Task material:
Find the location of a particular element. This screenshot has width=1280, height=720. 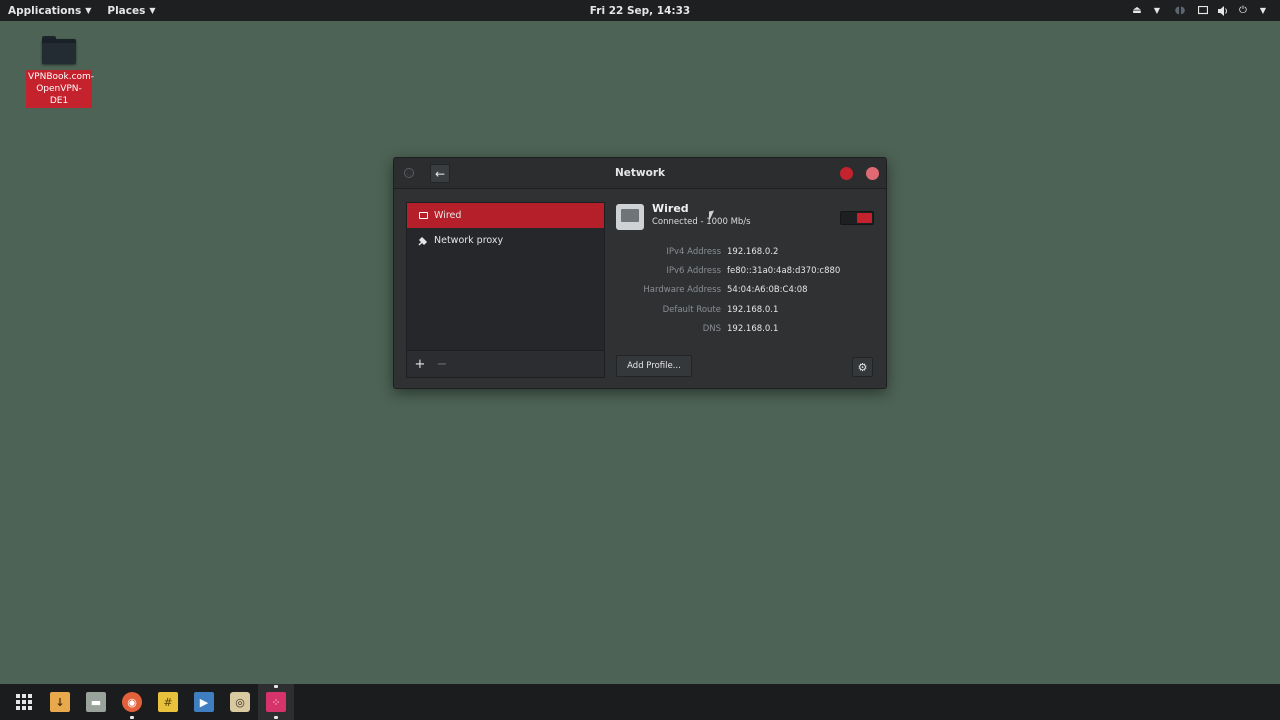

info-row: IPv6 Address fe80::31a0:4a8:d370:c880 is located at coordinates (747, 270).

--

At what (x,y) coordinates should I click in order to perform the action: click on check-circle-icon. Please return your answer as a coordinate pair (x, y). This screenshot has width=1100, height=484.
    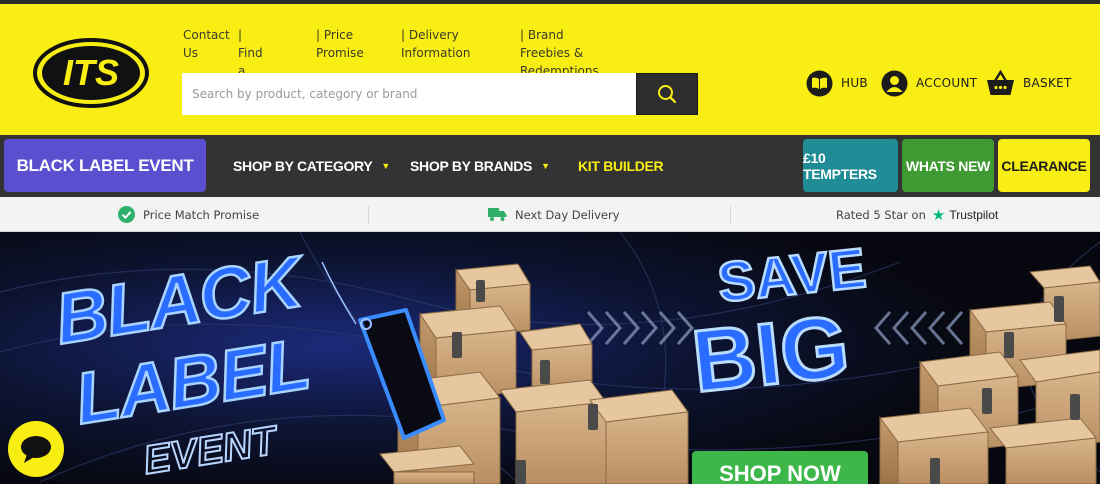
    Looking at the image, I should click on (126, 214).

==

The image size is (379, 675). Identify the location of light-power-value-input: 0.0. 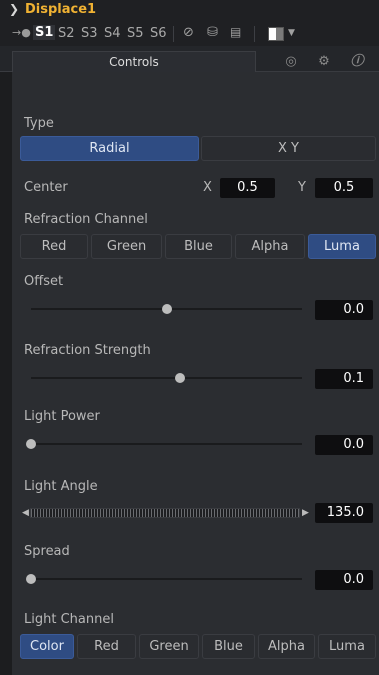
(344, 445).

Exercise aim: Write out the lines from the line with "At what (x,y)" to the line with "Looking at the", both included, as a numbered list without blank lines. Omit the pictures from your answer.

Answer for the task:
1. At what (x,y) coordinates should I click in order to perform the action: click on check-circle-icon. Please return your answer as a coordinate pair (x, y). This screenshot has width=1100, height=484.
2.     Looking at the image, I should click on (126, 214).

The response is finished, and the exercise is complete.